▸ Exercise directions: Reproduce the listing starting at its first line and ending at the line containing "Choose the Funding", with each request kept in full. Scale the click coordinates in the answers by 0.2 and round them to whole numbers, rounding halves up; leave every other number unchanged.

▸ Working data:

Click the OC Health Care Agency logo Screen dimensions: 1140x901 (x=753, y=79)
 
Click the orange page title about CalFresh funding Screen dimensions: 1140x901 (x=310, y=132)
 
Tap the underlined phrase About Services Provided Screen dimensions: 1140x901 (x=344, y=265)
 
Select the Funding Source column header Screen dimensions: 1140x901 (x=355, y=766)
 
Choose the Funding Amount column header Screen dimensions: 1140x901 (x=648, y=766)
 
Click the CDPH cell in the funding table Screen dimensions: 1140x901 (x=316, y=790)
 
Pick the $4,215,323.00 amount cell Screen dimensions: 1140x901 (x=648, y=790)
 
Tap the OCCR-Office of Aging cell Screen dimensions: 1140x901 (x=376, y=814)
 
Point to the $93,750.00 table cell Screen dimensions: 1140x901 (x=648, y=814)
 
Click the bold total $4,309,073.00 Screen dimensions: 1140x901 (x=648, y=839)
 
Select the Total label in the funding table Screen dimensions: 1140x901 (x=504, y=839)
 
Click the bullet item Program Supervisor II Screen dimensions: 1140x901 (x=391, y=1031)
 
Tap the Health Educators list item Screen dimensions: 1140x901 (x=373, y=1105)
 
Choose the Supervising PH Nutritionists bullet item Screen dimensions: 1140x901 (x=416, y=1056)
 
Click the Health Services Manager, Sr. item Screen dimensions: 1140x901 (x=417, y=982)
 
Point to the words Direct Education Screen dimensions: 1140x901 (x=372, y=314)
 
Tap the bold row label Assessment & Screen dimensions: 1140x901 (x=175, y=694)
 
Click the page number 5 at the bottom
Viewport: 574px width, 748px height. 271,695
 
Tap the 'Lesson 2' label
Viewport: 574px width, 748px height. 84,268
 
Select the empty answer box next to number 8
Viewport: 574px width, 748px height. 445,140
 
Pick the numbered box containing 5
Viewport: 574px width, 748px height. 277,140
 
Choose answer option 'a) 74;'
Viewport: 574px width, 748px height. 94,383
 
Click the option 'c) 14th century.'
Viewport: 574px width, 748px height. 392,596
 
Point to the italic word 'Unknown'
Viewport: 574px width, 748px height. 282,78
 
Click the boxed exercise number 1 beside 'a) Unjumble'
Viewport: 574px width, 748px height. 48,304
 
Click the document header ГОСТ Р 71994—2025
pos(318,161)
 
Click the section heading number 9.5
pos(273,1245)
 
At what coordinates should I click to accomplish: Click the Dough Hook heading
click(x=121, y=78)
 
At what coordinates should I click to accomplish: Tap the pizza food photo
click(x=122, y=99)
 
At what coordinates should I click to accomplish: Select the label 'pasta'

▸ Written solution:
Click the OC Health Care Agency logo Screen dimensions: 1140x901 (x=151, y=16)
 
Click the orange page title about CalFresh funding Screen dimensions: 1140x901 (x=62, y=26)
 
Tap the underlined phrase About Services Provided Screen dimensions: 1140x901 (x=69, y=53)
 
Select the Funding Source column header Screen dimensions: 1140x901 (x=71, y=153)
 
Choose the Funding Amount column header Screen dimensions: 1140x901 (x=130, y=153)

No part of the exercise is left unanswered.